Derrière cette porte verte à la peinture écaillée où l’on peut entrevoir les premières herbes de ton jardin et la fenêtre encore en bois, dans laquelle tu regardes les gens entrer chez toi. Les gens que tu n’invites pas beaucoup d’ailleurs car tu vis séparé de ta femme depuis de nombreuses années mais ça tu n’en parles jamais car tu as pris l’habitude de vivre seul et avec tes deux fils, en garde alternée. Tes deux fils déjà grands, déjà adolescents, qui se partagent entre leur mère et toi, entre la ville et la campagne, jusqu’au jour où, eux aussi partiront, et peut-être, te retrouveras tu seul de nouveau, à nouveau, seul, avec la tristesse que tu portes en toi, la tristesse que tu tentes de dissimuler derrière un rire qui parfois jaillit et qui, soudainement, efface la solitude qui se dessine dans tes yeux.
Ta solitude que tu aimes à partager avec ta chienne, une race spéciale dont tu as oublié le nom, ta chienne que tu laisses dans ton jardin du matin au soir quand tu t’en vas travailler mais avec qui tu reviens déjeuner à ta pause, tous les midis, et que tu emmènes promener chaque soir ou à la nuit tombée, le long des champs de maïs et de blés. Ta promenade que tu aimes partager avec ta chienne, même si elle ne cesse de s’évader, d’aller courir après les lièvres ou les lapins, se perdre dans les herbes, se cacher pour que tu la cherches et s’enfuir pour ensuite t’attendre, langue pendante, yeux rieurs, devant la porte verte à la peinture écaillée, de cette jolie petite maison que tu viens d’acheter. Ta chienne que tu appelles ta fille, comblant peut être le manque que tu ressens de n’avoir pas de fille à aimer.
Pas de fille à aimer. Pas de femme à chérir, telle est la tristesse qui t’envahit et ne te quitte jamais. Pas d’être pour partager avec toi le temps qui te reste, tes dernières longues années, car tu n’es plus un jeune homme mais pas encore un vieillard, et ta solitude, tu le sais, tu le sens, serait quand même plus douce, accompagnée. Tu le sais, tu l’attends, celle qui pourrait te combler, celle qui prendrait tes outils, t’aiderait à peindre et achever ta salle de bains. Celle qui marcherait avec toi, main dans la main, dans les champs de maïs et de blé, en regardant ta chienne gambader. Celle qui boirait avec toi ce merveilleux vin blanc de la Loire que tu aimes à faire découvrir, celle qui dormirait dans ton lit, dans ta chambre pas finie.

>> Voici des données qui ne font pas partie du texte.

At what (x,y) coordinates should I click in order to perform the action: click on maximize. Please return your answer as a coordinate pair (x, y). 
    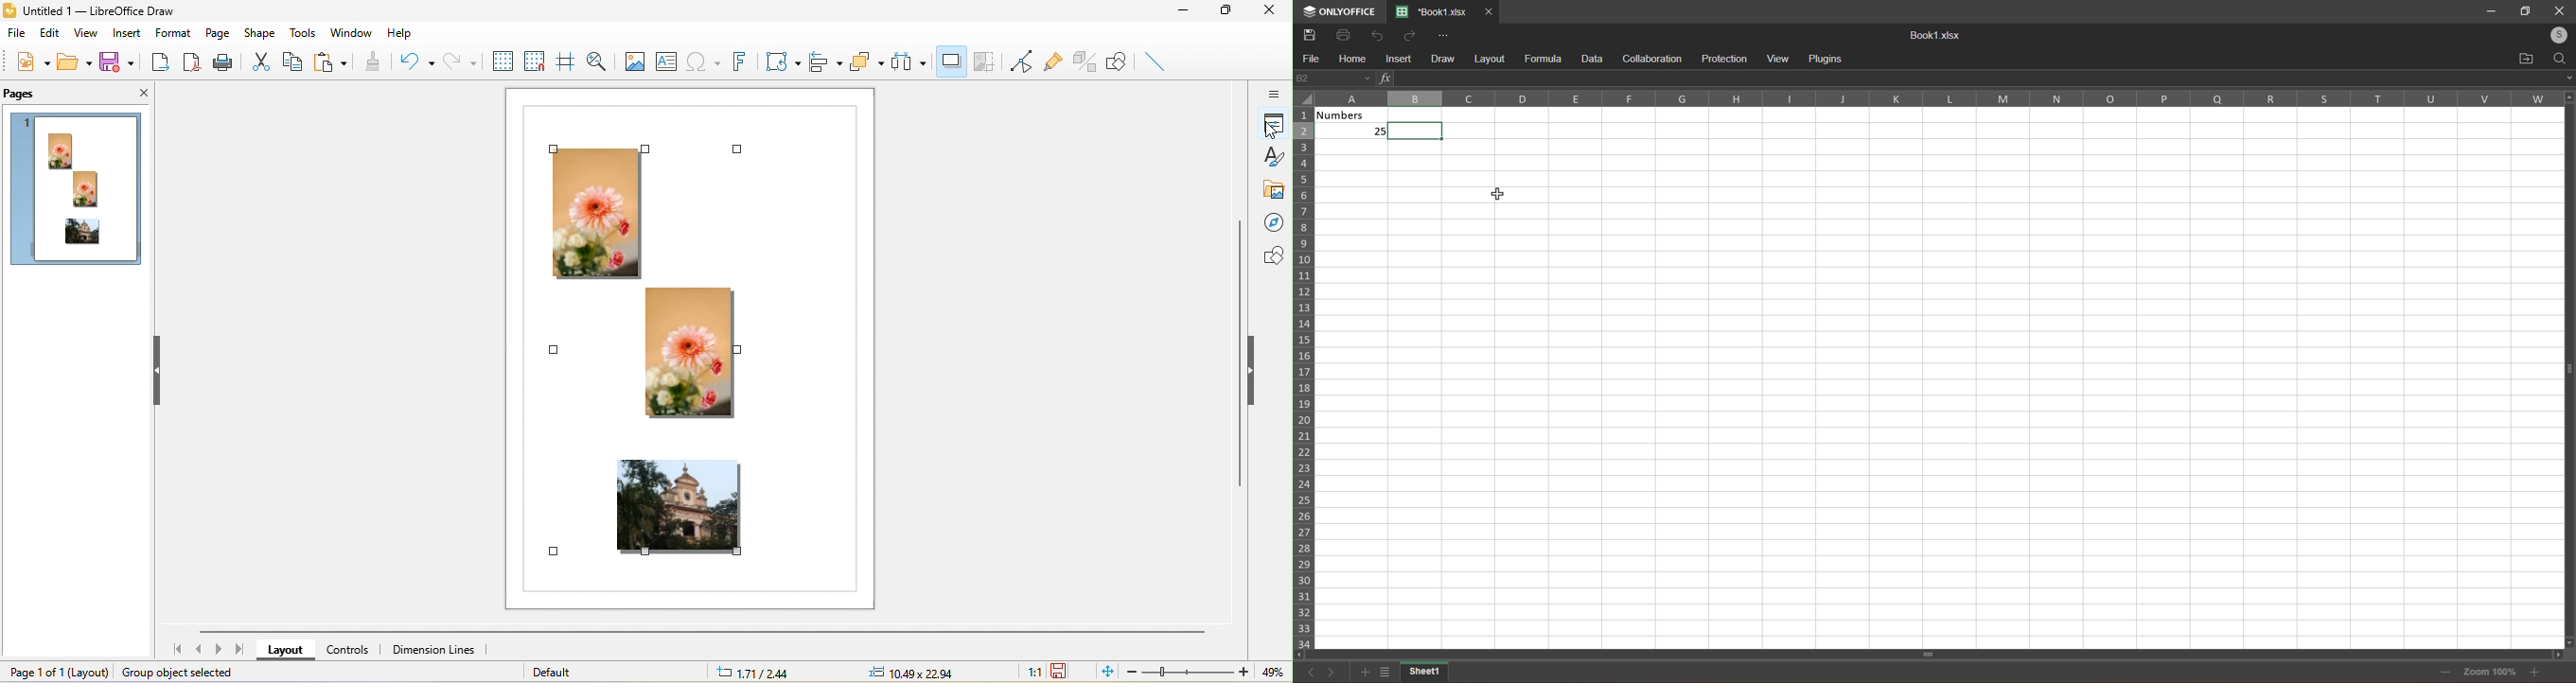
    Looking at the image, I should click on (1230, 11).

Celle qui poserait sa tête sur tes genoux pendant que tu lui lirais à voix haute tous les livres de ta bibliothèque. Celle avec qui tu ferais l’amour passionnément, intensément. Tu le sais, tu l’attends, désespérément, secrètement, et tu pries. Silencieusement, tu pries et tu attends, ce jour où, devant la porte verte à la peinture écaillée, elle saurait te trouver et oserait entrer.
Décidément j aime beaucoup…j ai l impression de répéter ce que vous avez mis sur mes textes mais je me réjouis de tout cela…à bientôt en zoom ou en textes…
Merci Marie-Caroline – à bientôt.
😉
Je trouve particulièrement intéressants les paragraphes ou on décrit le quotidien par les gestes, on pourrait presque approfondir cette description en restant tapi derrière le personnage, le paragraphe sur la chienne, le paragraphe sur la salle de bain. Il y a quelque chose je trouve à creuser de cette description de ces travaux qu’on ne finit pas, on a envie d’aller chercher du côté du corps, du côté des gestes de la main, pour mieux saisir le personnage, de manière discrète, par petites touches, pour que l’on déduise tout seul ce qui se joue en lui, de manière très plate.